One thing that all these young men have in common is that they are growing up without fathers – no one to give them direction, guidance or help them navigate life.
I featured Jamari in my article “Hurt: The Impact of Father-Absence on the Mental Health of Black Boys,” published in the latest issue of The Crisis magazine. I wrote the piece as a fellow for the Center for Health Journalism at the University of Southern California, Annenberg. My goal was to learn how we, as a community, could address the deeply buried emotional pain African American boys experience as a result of their fathers’ absence.
In a blog post for the Center for Health Journalism, I wondered: How do we take care of the hearts of black boys without fathers?
“That’s the tough part,” Ron Mincy of Columbia University’s School of Social Work told me. Mincy noted that fathers provide discipline, training, protection and support.
“At some point in their life every man is vulnerable,” Mincy explained in my fellowship story. “You have circumstances in your life that you need to be able to go to a man to debrief.”
But what happens when boys don’t have that man in their lives?
Psychologist Fred Phillips explained that we all have a biological need to connect to other human beings for survival — physical survival and emotional survival.”
“Emotions are energy,” said Phillips. “That energy whether it is pain, whether it’s hurt, whether it’s anger, has to go somewhere.”
Oftentimes, this pain, hurt and anger young African American boys feel growing up without a father are manifested into violence and self-destructive behavior.
Family therapist Ayize Ma’at noted that a lot of our youth aren’t bad, they’re just hurting. “Their behaviors are behaviors of them acting out pain. They seek relationships, attachments because their father wasn’t there. They’re just trying to meet a need — the need to be included, to be loved, to be welcomed, respected and wanted.
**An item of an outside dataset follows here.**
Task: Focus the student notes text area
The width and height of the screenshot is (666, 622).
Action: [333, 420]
Everybody wants to be wanted.”
In my article published in TheRoot, Wizdom Powell, associate professor of health behavior at the University of North Carolina’s Gillings School of Global Public Health, said that when boys don’t have a male in their life it creates a kind of socio-emotional void.
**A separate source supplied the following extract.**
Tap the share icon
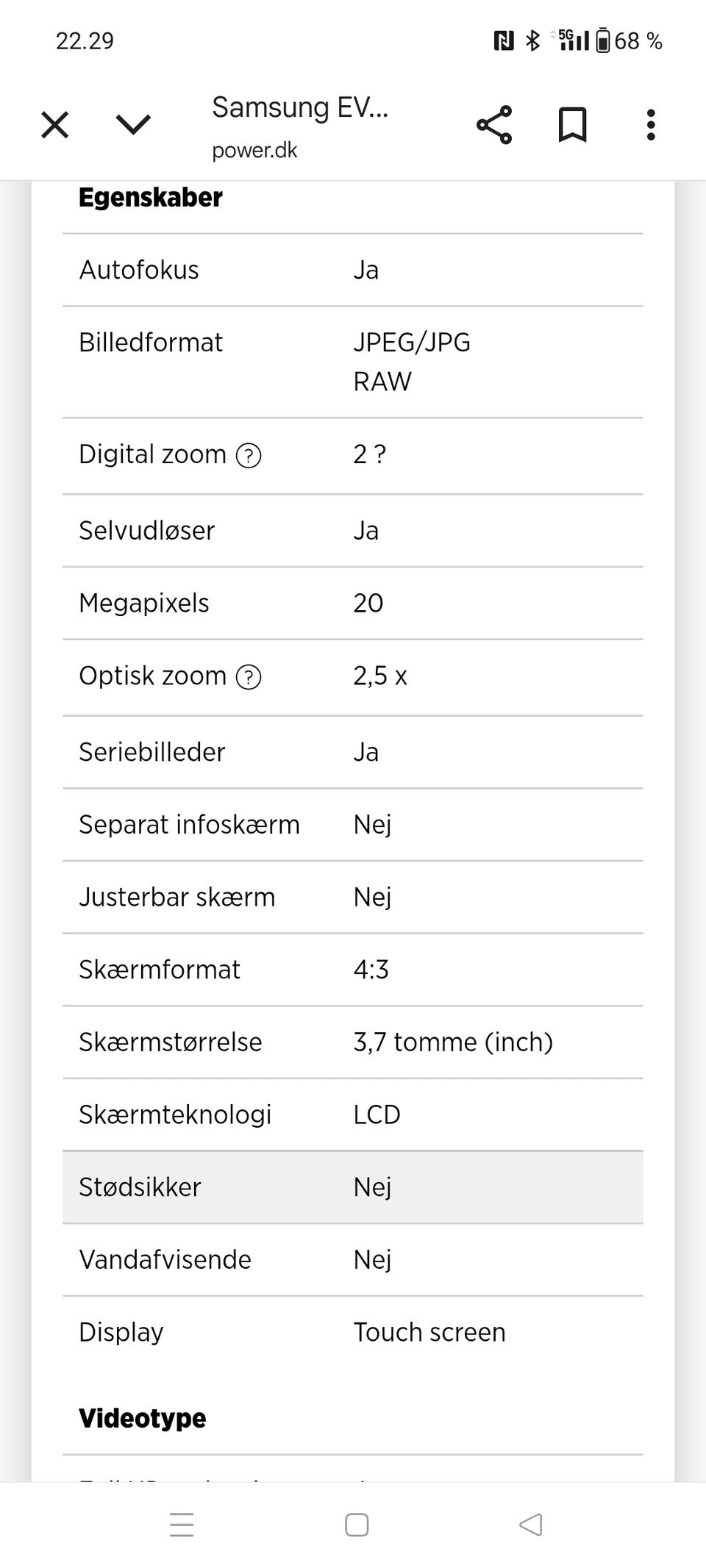This screenshot has width=706, height=1568. [494, 125]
“One of the biggest challenges around father absence is the lack of someone to teach boys how to emote from a male’s perspective, and how to manage, how to catalyze anger productively; all of the rules around emotional functioning that they have to actually learn on the fly,” said Powell.
There’s been record shootings in Chicago. My neighborhood in Washington D.C., has experienced more than 200 murders this year. Maybe jail and detention centers aren’t what these young men need, but a sense of respect, protection, support and love. If we tended to the mental health of our fatherless youth, maybe the senseless violence would cease.